## Tarefa
Extraia do texto sobre o Projeto Refúgio, sem qualquer alteração, tudo o que vai desde "Filha de madeirenses" até "Porto, em Portugal.", incluindo estes dois trechos.

## Texto fornecido
“A pandemia (da covid-19) foi terrível, porque o nosso serviço esteve praticamente encerrado, apenas se atendiam emergências na sala de partos. Quando regressámos [presencialmente] era preciso fazer com que tudo fosse funcional”, explica a médica à agência Lusa.
Lina Figueira é médica, professora e coordenadora de distintos niveles de estudos de obstetrícia e ginecologia, na Escola de Medicina Luís Razetti, uma das mais importantes do país e que funciona no Hospital Universitário de Caracas, instituição pública de referência nacional na Venezuela e que hoje é Património Mundial da Humanidade.
“Então eu pensei, se é isto que temos de fazer e isto é tão adverso e o país é tão adverso, vamos criar um projeto, a que chamei de Projeto Refúgio (…) para fazer disto [a escola] abrigo onde nos sintamos bem, que esteja limpo, bonito e funcional e que possamos atender os nossos residentes, estudantes e os pacientes que entram e saem do serviço”, conta.
Filha de madeirenses naturais de Santo António, Funchal, Lina Figueira explica ainda que graças ao Projeto Refúgio foram “comprando umas coisinhas”, pintaram o edifício e conseguiram “um computador para os rapazes [estudantes]”.
“Doaram-nos algum dinheiro e eu publiquei um trabalho [de investigação] que ganhou um prémio numa revista e alguém me viu no Instagram e ligou-me para dizer que queria apoiar-nos, apoiar a universidade (…) foi então que comprámos cortinas, pintámos, reparámos o ar condicionado do auditório, limpámos”, sublinha.
Esta luso-venezuelana diz estar “orgulhosa” porque o serviço está a funcionar, as aulas continuam, inclusive uma especialização de um ano em “pavimento pélvico” que ela própria leciona e sobre a qual fez uma pós-graduação nos Estados Unidos e outra no Porto, em Portugal.

## Dados de entrada
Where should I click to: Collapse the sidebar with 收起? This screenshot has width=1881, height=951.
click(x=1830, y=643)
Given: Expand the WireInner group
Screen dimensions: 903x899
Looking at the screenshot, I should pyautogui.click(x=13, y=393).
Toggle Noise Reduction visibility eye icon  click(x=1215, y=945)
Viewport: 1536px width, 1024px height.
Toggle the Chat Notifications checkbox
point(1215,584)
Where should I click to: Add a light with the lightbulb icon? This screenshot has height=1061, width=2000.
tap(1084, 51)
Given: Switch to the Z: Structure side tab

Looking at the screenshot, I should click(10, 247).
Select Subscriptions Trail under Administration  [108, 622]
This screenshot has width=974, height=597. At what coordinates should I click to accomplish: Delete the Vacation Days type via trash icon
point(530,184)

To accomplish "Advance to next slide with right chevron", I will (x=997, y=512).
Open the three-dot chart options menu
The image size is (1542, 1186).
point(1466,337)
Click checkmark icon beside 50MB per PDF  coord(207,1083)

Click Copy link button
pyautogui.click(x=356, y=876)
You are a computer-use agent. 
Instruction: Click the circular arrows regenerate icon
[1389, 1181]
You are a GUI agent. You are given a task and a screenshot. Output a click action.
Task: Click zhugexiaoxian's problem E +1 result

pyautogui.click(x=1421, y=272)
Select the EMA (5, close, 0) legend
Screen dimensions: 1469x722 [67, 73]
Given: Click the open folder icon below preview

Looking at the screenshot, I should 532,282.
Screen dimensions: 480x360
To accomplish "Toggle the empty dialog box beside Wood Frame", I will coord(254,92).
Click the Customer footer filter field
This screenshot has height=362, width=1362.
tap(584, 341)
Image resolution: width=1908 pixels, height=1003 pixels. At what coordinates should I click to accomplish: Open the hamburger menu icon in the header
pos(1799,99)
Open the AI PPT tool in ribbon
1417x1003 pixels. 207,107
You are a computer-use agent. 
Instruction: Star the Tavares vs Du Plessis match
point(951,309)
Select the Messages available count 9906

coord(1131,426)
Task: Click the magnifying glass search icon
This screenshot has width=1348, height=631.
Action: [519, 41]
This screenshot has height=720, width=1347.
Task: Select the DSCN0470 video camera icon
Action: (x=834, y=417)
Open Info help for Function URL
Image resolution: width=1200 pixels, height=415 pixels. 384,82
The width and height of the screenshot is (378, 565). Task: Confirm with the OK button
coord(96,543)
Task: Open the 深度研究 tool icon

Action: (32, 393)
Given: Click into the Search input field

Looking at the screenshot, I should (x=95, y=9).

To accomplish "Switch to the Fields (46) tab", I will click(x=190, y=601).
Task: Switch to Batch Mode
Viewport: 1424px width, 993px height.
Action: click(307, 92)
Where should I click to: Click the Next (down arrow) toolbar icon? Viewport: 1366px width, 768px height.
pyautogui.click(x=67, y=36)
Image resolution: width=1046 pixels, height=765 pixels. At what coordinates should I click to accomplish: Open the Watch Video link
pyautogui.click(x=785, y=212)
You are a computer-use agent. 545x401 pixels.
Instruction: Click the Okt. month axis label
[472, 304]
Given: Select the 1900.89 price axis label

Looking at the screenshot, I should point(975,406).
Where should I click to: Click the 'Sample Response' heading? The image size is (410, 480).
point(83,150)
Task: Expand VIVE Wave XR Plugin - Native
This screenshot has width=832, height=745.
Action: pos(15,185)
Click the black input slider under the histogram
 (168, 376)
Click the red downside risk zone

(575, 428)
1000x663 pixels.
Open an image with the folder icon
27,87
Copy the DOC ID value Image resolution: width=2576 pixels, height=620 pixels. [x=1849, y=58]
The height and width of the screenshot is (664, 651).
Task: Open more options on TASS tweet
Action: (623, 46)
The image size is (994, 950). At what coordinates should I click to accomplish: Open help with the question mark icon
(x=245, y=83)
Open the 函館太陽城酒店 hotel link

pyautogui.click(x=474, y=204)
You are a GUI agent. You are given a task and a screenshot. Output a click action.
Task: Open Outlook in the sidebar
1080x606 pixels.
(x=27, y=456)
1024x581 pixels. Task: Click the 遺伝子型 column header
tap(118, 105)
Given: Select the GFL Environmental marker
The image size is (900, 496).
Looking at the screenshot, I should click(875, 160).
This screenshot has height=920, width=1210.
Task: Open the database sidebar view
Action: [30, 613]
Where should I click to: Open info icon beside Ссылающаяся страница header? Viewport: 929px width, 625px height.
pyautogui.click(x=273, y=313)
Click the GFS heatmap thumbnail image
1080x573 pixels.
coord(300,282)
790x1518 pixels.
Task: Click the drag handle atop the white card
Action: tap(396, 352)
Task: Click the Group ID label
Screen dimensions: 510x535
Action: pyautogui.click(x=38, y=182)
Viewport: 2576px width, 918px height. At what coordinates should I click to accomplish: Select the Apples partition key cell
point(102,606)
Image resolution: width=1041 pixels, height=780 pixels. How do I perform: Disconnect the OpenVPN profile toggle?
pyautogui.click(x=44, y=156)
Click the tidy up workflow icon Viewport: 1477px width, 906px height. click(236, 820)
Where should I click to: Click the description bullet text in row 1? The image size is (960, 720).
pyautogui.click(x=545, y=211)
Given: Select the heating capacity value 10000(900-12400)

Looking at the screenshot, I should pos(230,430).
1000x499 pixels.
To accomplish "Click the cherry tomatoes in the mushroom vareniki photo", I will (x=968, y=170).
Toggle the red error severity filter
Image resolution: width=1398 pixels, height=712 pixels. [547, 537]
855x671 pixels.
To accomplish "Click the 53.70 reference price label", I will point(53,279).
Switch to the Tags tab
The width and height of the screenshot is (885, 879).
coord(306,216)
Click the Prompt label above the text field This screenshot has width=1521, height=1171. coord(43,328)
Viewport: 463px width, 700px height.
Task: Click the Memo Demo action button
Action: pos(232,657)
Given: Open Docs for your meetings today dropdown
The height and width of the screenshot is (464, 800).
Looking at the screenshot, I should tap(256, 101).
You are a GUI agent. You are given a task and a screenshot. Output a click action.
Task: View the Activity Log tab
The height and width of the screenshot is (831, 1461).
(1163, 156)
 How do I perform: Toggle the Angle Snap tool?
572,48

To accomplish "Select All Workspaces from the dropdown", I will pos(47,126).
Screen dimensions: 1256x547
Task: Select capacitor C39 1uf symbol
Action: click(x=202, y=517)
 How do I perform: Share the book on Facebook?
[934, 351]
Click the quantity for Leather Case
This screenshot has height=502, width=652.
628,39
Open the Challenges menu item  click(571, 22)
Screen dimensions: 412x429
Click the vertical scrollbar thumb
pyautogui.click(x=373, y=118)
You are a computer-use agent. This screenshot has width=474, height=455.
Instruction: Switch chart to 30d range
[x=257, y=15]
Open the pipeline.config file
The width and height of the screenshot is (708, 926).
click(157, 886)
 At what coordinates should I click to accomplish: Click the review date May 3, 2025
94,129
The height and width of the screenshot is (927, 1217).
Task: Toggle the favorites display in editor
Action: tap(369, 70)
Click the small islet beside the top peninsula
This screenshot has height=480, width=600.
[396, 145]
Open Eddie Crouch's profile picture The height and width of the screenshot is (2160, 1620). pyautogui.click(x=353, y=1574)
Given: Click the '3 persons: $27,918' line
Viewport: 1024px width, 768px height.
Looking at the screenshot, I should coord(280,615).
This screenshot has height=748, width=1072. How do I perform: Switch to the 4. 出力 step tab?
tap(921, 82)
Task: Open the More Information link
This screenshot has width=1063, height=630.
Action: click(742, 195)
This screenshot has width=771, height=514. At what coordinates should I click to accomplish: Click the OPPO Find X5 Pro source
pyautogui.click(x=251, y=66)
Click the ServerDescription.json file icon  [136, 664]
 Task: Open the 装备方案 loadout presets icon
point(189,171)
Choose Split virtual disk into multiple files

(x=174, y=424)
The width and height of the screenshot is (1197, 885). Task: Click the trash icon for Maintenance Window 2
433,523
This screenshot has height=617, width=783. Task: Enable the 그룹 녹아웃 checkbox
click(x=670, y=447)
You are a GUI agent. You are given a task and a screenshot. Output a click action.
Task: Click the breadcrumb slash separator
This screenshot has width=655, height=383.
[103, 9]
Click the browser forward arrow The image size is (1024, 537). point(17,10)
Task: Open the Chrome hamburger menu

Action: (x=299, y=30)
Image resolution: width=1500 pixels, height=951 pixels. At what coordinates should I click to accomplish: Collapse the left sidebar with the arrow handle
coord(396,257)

## Resposta do exercício
Filha de madeirenses naturais de Santo António, Funchal, Lina Figueira explica ainda que graças ao Projeto Refúgio foram “comprando umas coisinhas”, pintaram o edifício e conseguiram “um computador para os rapazes [estudantes]”.
“Doaram-nos algum dinheiro e eu publiquei um trabalho [de investigação] que ganhou um prémio numa revista e alguém me viu no Instagram e ligou-me para dizer que queria apoiar-nos, apoiar a universidade (…) foi então que comprámos cortinas, pintámos, reparámos o ar condicionado do auditório, limpámos”, sublinha.
Esta luso-venezuelana diz estar “orgulhosa” porque o serviço está a funcionar, as aulas continuam, inclusive uma especialização de um ano em “pavimento pélvico” que ela própria leciona e sobre a qual fez uma pós-graduação nos Estados Unidos e outra no Porto, em Portugal.